To be done:
Replace "dropdown arrow" with "drop-down arrow" throughout the records below and reproduce every line otherwise unchanged.

Lines of data:
□ □ □ □ □ □ □
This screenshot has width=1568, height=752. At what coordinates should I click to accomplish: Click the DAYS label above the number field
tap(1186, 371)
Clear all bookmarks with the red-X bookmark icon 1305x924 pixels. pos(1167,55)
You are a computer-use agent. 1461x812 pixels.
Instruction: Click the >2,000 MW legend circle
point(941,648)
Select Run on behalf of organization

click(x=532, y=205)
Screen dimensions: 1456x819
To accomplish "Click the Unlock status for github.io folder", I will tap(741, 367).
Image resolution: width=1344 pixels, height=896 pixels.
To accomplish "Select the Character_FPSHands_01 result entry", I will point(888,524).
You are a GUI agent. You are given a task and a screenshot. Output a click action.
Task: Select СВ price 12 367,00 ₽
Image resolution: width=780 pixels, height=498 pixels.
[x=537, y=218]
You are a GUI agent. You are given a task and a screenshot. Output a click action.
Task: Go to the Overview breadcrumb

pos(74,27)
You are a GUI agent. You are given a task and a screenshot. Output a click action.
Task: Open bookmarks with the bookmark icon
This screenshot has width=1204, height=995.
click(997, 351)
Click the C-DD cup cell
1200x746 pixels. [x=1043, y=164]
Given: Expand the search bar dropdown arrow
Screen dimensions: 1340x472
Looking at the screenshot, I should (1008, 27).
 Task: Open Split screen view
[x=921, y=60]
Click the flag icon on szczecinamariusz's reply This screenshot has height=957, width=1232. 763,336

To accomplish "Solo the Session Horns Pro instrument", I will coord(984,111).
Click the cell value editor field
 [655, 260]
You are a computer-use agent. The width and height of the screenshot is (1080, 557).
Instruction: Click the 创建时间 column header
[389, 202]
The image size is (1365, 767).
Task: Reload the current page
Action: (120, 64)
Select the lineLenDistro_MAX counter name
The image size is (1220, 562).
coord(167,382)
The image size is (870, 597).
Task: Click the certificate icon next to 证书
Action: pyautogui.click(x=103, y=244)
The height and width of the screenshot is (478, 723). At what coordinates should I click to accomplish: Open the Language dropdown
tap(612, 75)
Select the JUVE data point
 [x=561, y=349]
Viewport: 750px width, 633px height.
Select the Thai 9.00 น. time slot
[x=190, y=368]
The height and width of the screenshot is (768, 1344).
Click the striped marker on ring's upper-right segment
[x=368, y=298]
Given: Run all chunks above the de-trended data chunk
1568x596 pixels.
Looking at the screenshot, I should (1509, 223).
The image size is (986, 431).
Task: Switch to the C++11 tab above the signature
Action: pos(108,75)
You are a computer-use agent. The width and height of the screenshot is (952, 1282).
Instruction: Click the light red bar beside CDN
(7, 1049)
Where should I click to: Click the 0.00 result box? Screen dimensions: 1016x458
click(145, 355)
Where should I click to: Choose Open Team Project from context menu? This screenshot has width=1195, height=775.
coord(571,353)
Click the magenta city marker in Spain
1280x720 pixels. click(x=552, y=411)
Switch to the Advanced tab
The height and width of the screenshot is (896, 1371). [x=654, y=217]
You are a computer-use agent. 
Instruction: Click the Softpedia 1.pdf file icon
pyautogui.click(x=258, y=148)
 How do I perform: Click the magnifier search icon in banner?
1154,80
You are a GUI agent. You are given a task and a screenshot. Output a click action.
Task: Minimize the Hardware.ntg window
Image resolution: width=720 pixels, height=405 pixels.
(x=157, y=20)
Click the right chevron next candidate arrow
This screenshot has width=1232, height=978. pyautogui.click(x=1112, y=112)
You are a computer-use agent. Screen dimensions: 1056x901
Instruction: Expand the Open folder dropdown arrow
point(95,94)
□ □ □ □ □ □ □
Reply:
This screenshot has width=1568, height=752. At what coordinates should I click to accomplish: Click the DAYS label above the number field
tap(1186, 371)
Clear all bookmarks with the red-X bookmark icon 1305x924 pixels. pos(1167,55)
You are a computer-use agent. 1461x812 pixels.
Instruction: Click the >2,000 MW legend circle
point(941,648)
Select Run on behalf of organization

click(x=532, y=205)
Screen dimensions: 1456x819
To accomplish "Click the Unlock status for github.io folder", I will tap(741, 367).
Image resolution: width=1344 pixels, height=896 pixels.
To accomplish "Select the Character_FPSHands_01 result entry", I will point(888,524).
You are a GUI agent. You are given a task and a screenshot. Output a click action.
Task: Select СВ price 12 367,00 ₽
Image resolution: width=780 pixels, height=498 pixels.
[x=537, y=218]
You are a GUI agent. You are given a task and a screenshot. Output a click action.
Task: Go to the Overview breadcrumb

pos(74,27)
You are a GUI agent. You are given a task and a screenshot. Output a click action.
Task: Open bookmarks with the bookmark icon
This screenshot has width=1204, height=995.
click(997, 351)
Click the C-DD cup cell
1200x746 pixels. [x=1043, y=164]
Given: Expand the search bar drop-down arrow
Screen dimensions: 1340x472
Looking at the screenshot, I should (1008, 27).
 Task: Open Split screen view
[x=921, y=60]
Click the flag icon on szczecinamariusz's reply This screenshot has height=957, width=1232. 763,336

To accomplish "Solo the Session Horns Pro instrument", I will coord(984,111).
Click the cell value editor field
 [655, 260]
You are a computer-use agent. The width and height of the screenshot is (1080, 557).
Instruction: Click the 创建时间 column header
[389, 202]
The image size is (1365, 767).
Task: Reload the current page
Action: (120, 64)
Select the lineLenDistro_MAX counter name
The image size is (1220, 562).
coord(167,382)
The image size is (870, 597).
Task: Click the certificate icon next to 证书
Action: pyautogui.click(x=103, y=244)
The height and width of the screenshot is (478, 723). At what coordinates should I click to accomplish: Open the Language dropdown
tap(612, 75)
Select the JUVE data point
 [x=561, y=349]
Viewport: 750px width, 633px height.
Select the Thai 9.00 น. time slot
[x=190, y=368]
The height and width of the screenshot is (768, 1344).
Click the striped marker on ring's upper-right segment
[x=368, y=298]
Given: Run all chunks above the de-trended data chunk
1568x596 pixels.
Looking at the screenshot, I should (1509, 223).
The image size is (986, 431).
Task: Switch to the C++11 tab above the signature
Action: pos(108,75)
You are a computer-use agent. The width and height of the screenshot is (952, 1282).
Instruction: Click the light red bar beside CDN
(7, 1049)
Where should I click to: Click the 0.00 result box? Screen dimensions: 1016x458
click(145, 355)
Where should I click to: Choose Open Team Project from context menu? This screenshot has width=1195, height=775.
coord(571,353)
Click the magenta city marker in Spain
1280x720 pixels. click(x=552, y=411)
Switch to the Advanced tab
The height and width of the screenshot is (896, 1371). [x=654, y=217]
You are a computer-use agent. 
Instruction: Click the Softpedia 1.pdf file icon
pyautogui.click(x=258, y=148)
 How do I perform: Click the magnifier search icon in banner?
1154,80
You are a GUI agent. You are given a task and a screenshot. Output a click action.
Task: Minimize the Hardware.ntg window
Image resolution: width=720 pixels, height=405 pixels.
(x=157, y=20)
Click the right chevron next candidate arrow
This screenshot has width=1232, height=978. pyautogui.click(x=1112, y=112)
You are a computer-use agent. Screen dimensions: 1056x901
Instruction: Expand the Open folder drop-down arrow
point(95,94)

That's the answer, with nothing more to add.